Fig. 7. Comparisons of XRD patterns for thermochemically treated ACS using 5 N waste sulfuric acid, and 5 N commercial sulfuric acid with 100 ◦ C-low temperature heating for 24 h, C: chrysotile (Mg3 Si2 O5 (OH)4 , S: calcium sulfate (CaSO4 ), L: calcite (CaCO3 ).
4. Conclusions This study has demonstrated that chrysotile asbestos existing in both a pure form and a mixed form with cement components can be destroyed by chemical treatment incorporated with a lowtemperature heating process (i.e., thermochemical treatment).

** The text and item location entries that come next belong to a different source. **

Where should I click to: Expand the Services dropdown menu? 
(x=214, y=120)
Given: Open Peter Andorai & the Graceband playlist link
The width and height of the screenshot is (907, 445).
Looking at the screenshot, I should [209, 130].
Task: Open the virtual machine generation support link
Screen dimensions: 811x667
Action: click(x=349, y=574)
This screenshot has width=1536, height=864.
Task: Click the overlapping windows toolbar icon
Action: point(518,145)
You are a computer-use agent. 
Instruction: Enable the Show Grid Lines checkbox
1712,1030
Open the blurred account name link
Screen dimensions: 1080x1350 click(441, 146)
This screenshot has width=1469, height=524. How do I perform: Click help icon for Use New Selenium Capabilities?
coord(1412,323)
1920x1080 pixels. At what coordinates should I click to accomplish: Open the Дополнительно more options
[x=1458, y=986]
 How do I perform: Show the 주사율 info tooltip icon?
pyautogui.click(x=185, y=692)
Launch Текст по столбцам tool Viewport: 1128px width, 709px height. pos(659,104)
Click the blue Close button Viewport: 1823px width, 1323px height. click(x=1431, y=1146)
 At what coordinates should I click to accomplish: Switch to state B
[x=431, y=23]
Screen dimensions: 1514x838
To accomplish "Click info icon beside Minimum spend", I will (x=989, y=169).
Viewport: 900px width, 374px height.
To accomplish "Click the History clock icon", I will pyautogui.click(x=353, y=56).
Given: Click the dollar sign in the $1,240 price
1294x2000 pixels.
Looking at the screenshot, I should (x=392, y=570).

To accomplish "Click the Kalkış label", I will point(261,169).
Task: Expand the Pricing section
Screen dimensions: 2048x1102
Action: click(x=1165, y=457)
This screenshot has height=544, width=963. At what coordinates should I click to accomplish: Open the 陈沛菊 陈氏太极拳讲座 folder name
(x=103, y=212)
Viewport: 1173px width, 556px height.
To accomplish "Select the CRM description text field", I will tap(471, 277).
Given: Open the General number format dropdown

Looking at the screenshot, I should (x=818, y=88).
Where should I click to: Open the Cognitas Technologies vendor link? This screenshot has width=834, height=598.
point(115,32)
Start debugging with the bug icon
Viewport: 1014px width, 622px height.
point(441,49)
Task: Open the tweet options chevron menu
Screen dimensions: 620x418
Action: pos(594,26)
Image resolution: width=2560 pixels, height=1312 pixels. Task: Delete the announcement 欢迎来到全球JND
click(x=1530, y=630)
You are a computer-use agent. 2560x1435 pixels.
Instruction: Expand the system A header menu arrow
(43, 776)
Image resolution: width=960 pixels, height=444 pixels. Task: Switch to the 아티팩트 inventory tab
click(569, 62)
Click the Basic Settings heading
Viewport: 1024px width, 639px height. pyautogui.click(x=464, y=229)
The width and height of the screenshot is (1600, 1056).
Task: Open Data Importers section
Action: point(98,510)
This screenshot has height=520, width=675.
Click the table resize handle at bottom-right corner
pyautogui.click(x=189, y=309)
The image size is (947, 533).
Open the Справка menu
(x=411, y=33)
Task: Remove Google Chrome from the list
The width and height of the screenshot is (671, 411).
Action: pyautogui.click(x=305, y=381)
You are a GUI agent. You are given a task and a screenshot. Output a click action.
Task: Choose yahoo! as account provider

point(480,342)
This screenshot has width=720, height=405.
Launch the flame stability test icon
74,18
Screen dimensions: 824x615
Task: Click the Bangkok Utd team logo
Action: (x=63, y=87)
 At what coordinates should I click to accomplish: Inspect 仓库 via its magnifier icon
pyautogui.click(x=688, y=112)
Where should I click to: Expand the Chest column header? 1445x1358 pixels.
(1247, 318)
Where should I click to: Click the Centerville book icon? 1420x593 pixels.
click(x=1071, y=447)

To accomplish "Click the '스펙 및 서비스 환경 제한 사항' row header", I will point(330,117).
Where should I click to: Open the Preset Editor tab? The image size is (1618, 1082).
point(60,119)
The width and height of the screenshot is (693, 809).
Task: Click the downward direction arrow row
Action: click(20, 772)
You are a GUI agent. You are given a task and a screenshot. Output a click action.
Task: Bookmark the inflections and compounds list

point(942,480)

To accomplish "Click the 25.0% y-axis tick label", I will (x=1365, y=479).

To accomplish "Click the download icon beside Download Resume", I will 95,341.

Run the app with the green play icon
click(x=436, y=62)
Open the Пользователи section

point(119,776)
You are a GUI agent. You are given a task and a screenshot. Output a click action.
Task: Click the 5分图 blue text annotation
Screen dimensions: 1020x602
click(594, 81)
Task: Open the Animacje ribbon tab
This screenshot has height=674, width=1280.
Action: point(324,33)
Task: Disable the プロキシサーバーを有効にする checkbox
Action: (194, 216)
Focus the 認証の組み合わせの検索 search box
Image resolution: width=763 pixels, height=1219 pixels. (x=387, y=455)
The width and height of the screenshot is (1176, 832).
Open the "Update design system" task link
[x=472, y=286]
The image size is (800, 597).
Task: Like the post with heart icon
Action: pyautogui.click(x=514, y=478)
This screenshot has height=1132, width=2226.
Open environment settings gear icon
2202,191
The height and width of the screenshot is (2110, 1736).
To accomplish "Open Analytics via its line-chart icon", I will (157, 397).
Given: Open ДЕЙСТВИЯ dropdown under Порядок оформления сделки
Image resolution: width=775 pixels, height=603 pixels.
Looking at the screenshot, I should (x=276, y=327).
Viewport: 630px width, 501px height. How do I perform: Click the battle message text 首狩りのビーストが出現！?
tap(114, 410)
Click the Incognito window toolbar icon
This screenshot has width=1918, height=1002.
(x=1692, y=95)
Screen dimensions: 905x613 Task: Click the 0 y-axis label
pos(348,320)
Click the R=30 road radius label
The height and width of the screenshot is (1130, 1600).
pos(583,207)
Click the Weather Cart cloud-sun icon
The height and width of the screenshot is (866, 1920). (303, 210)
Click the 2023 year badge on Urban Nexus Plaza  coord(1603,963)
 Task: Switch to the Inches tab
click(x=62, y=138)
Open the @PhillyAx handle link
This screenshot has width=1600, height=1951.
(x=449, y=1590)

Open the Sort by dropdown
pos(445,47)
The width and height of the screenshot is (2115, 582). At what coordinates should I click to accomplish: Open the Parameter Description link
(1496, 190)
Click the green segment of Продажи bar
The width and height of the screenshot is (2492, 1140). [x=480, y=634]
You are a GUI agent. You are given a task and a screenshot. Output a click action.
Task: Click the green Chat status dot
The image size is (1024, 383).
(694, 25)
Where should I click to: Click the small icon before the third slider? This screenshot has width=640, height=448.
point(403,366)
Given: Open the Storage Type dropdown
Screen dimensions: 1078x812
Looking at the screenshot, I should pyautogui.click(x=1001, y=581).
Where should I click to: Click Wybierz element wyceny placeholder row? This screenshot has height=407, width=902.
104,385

By applying a 10–24-h thermochemical treatment using 5 N H2 SO4 heated at 100 ◦ C, raw chrysotile fibers lost their chemical compositions and asbestiform structure. Determination of an activation energy using a rate constant indicates that chemical destruction occurs favorably in the brucite layer through magnesium extraction rather than in the silicon oxide layer. The results also show that waste sulfuric acid used had almost same strength as the commercially produced, and can be used as a replacement for the other without any noticeable hindering in removal efficiency. However, it should be taken into consideration that treatability may be affected by high amounts of impurities in waste acids. The findings of the study have implications in providing experimental evidence that the thermochemical destruction of asbestos is a viable technique which makes it possible for ACWs to be disposed in more sustainable ways considering the treatability and recyclability of wastes, and the results of the study would give insight into the waste management guidelines/regulations related to ACWs in South Korea as well as in many other countries.